After three years of pandemic and devices ad hoc to contain the virus, the government is thus choosing to reduce health expenditure linked to Covid-19 and to really live with the virus. “We are reducing the efforts made to limit the health burden of this preventable disease, to move towards a scheme similar to the management of influenza, analyzes Mircea Sofonea, lecturer in epidemiology and evolution of infectious diseases at the University of Montpellier . We accept that there is a virus that kills several thousand people a year, and which impacts the quality of life of several hundred thousand people in France affected by long Covid, a condition that we still do not know how to treat. With, in the bottom line, the question of knowing if we are doing enough to avoid the consequences of the pandemic ”.

As for the timetable, “the end of these measures makes sense in a logic where all the indicators are down, and the State could not finance such measures ad vitam aeternam, especially since there are a strong weariness of the population, comments the epidemiologist. It is important to loosen the level of restraint when the health threat is lower. On the other hand, we have no argument to think that SARS-CoV2 will disappear, but we accept this risk of indefinite duration and its impact on our healthcare system, our economy and our daily life ”. A decision that is all the more important “as once taken, it is difficult to go back. The authorities are choosing to treat Covid-19 like other respiratory viruses, when one would have hoped that they would learn from it to improve the long-term management of these diseases.

Better anticipation possible

However, this decree intervenes “without it being correlated to any quantified threshold, deplores Mircea Sofonea. The indicators are certainly down, but the political decision is not taken on the basis of objective criteria defined upstream. This makes it less readable and makes it more a matter of political communication than a clear public health policy. Is there a review clause? Does the government reserve the possibility of reinstating these measures in the event of an epidemic resumption? We will see in the fall with the return of respiratory viruses. But given the circulation and the emergence of sub-variants of Covid-19, better anticipation would have been possible: From what thresholds do we put these efforts back in place? When are we really going to act on the purification of indoor air, a fundamental issue? Or improve pedagogy on barrier gestures? »

Faced with these unknowns, and with a slippery anti-Covid vaccination reminder campaign, Public Health France insists on what to do to keep the virus at bay. “Adherence to barrier gestures, including wearing a mask (in the presence of vulnerable people, in the event of crowding in closed spaces such as public transport), remains necessary and must be accentuated to also preserve the healthcare system, prescribed the health agency. The monitoring of other measures remains essential: isolation in the event of a positive test or symptoms, hand washing and ventilation of closed places”. An isolation which, as we have seen, will no longer be compulsory.

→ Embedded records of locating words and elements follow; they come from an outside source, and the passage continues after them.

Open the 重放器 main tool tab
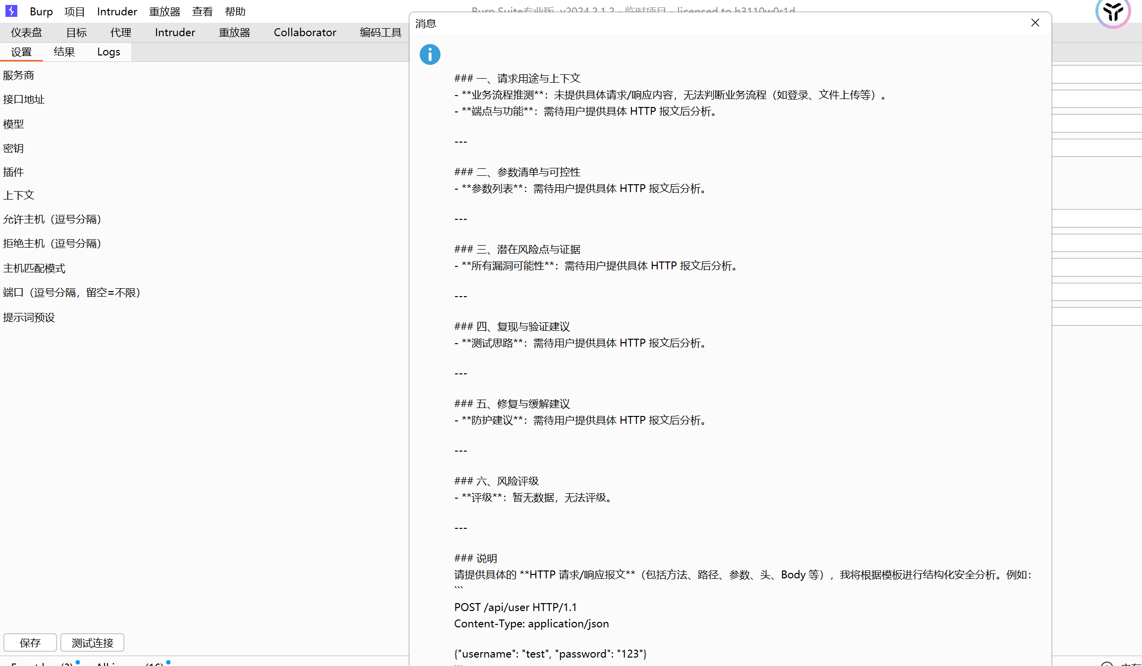 click(x=235, y=33)
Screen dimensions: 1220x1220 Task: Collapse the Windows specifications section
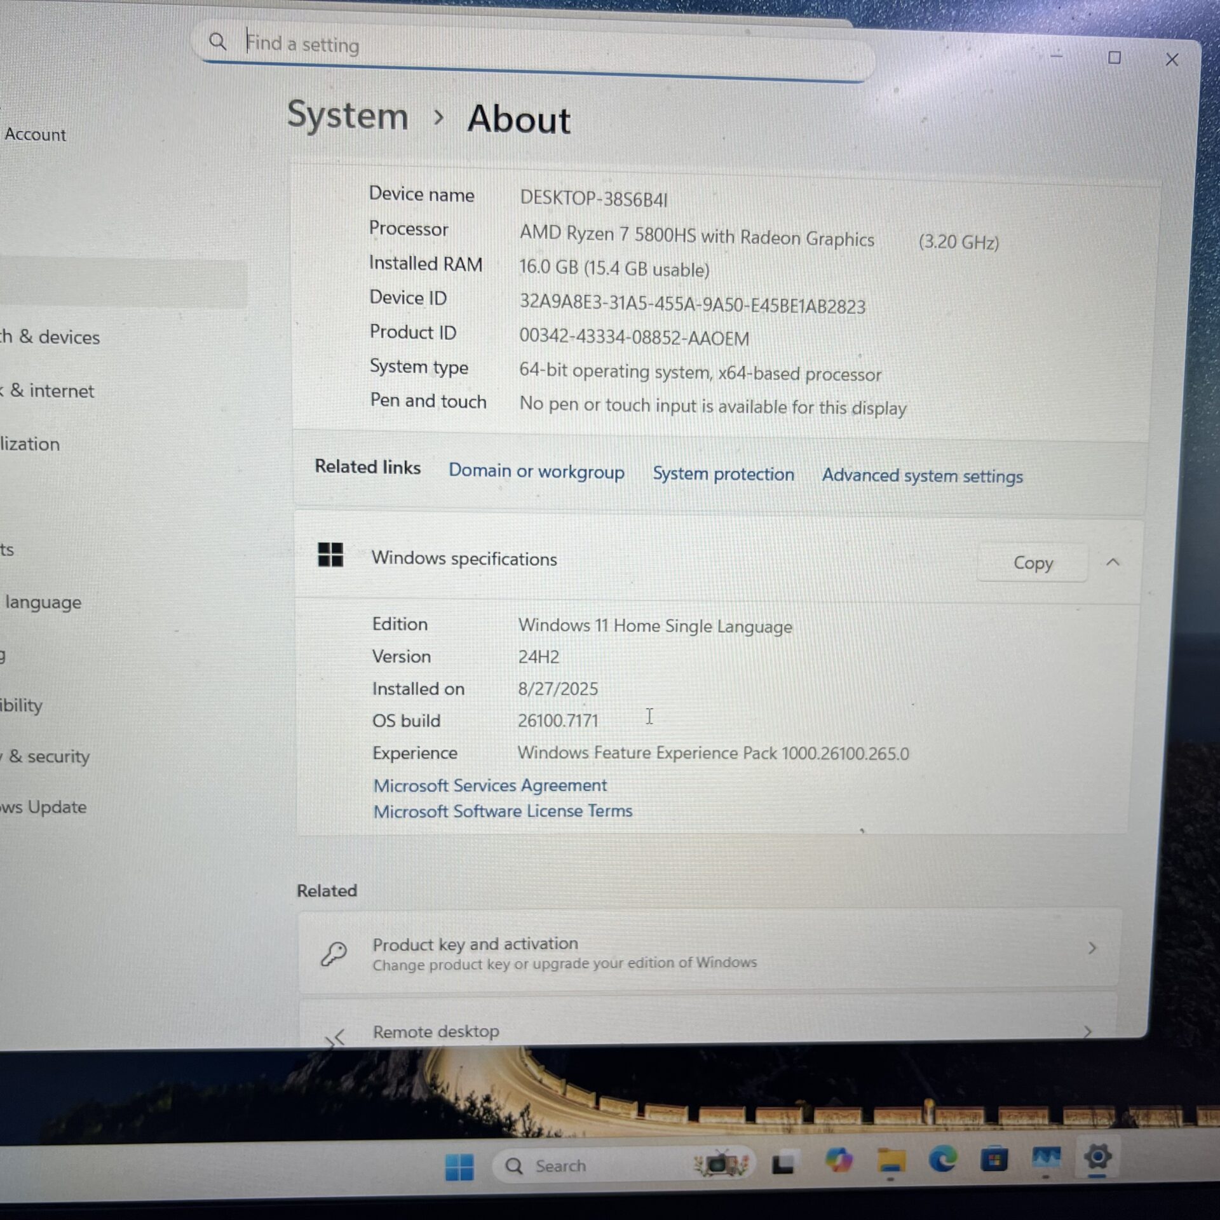point(1113,562)
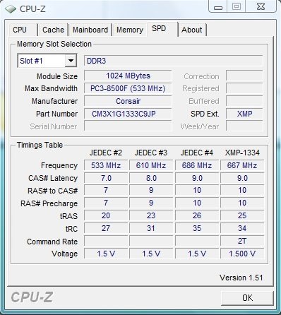Close the CPU-Z window
Viewport: 281px width, 315px height.
pyautogui.click(x=261, y=6)
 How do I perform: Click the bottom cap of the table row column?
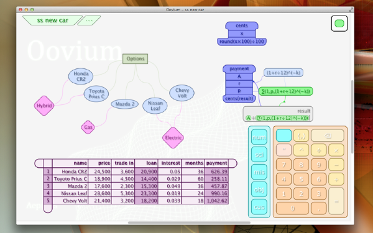[x=48, y=209]
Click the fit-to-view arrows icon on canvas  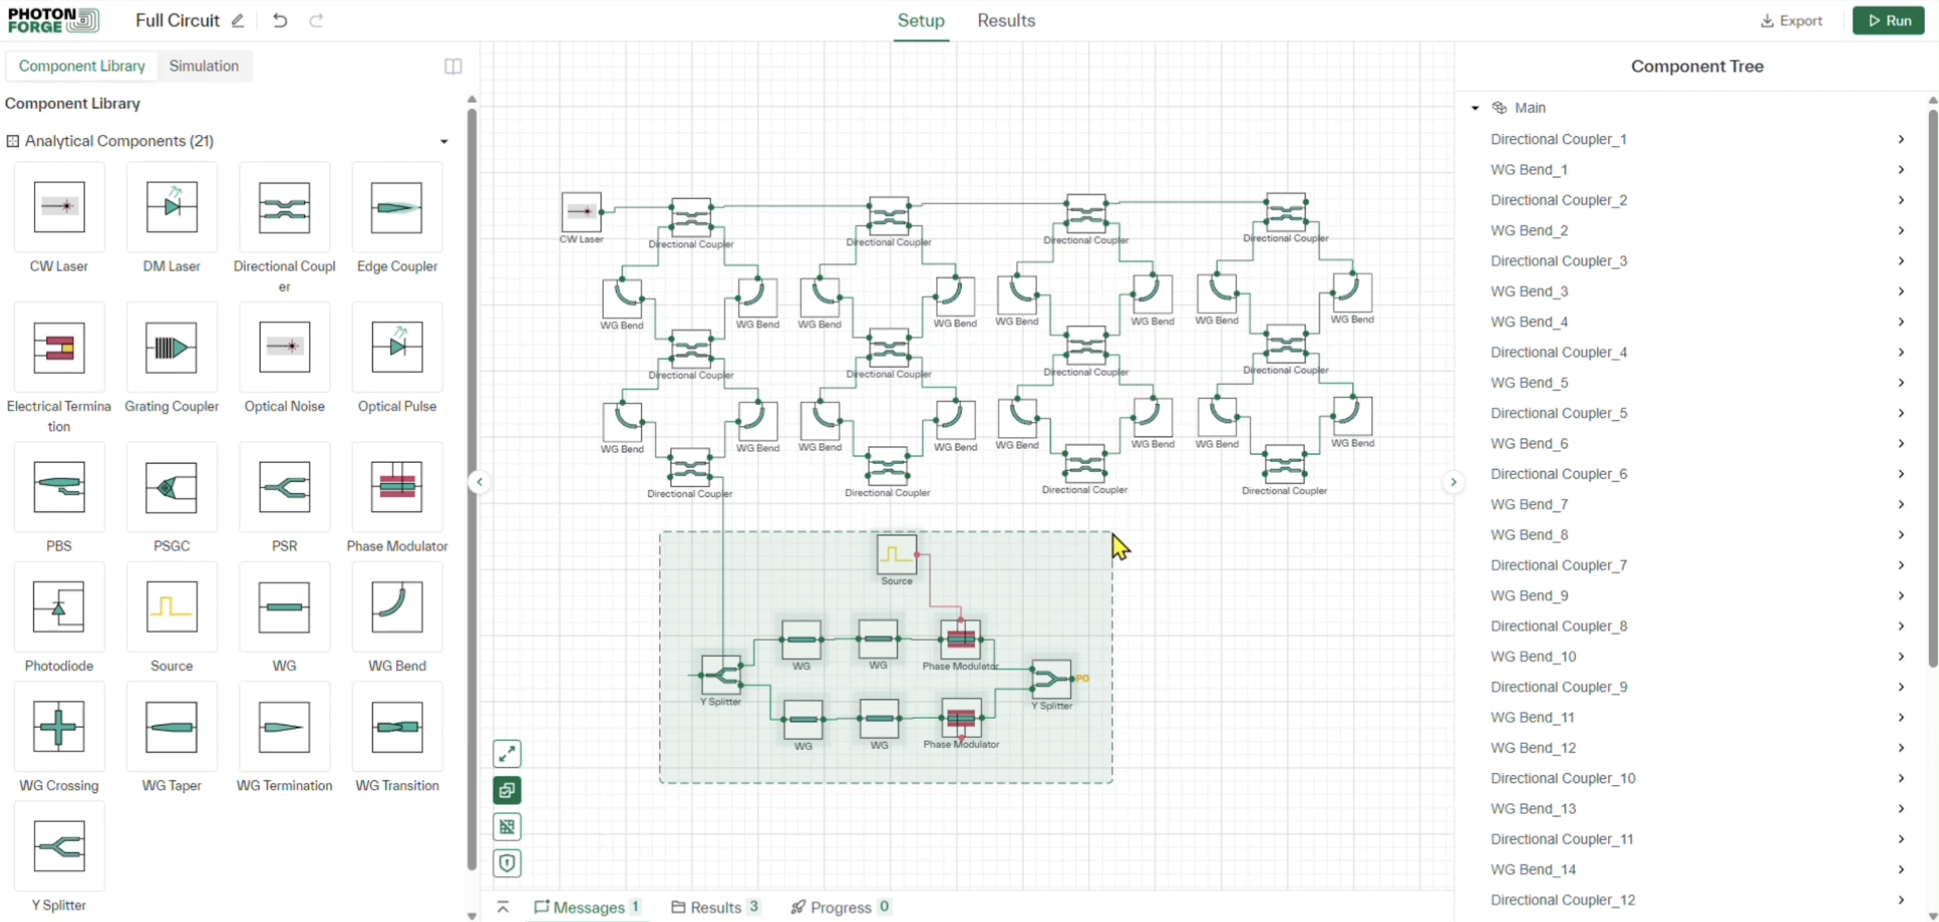coord(507,753)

More difficult epidemic monitoring

And with the end of contact tracing, derogatory work stoppages and the systematic declaration of positive cases in the SI-DEP database, “the screening rate will be in free fall, warns Mircea Sofonea. In practice, epidemiological monitoring will be very difficult to ensure, with data of lower quality since we will no longer have a representative sample. And that at the same time, there are no additional resources allocated to the development of modeling work. So there, we are a bit breaking the thermometer ”.

For its part, the government relies on everyone’s responsibility and recalls that despite the end of these measures, “it remains strongly recommended to people who have tested positive, as well as to people who have been exposed to a contagious person and who are likely to develop the disease, to respect hygiene gestures, to be tested and to avoid contact with fragile people.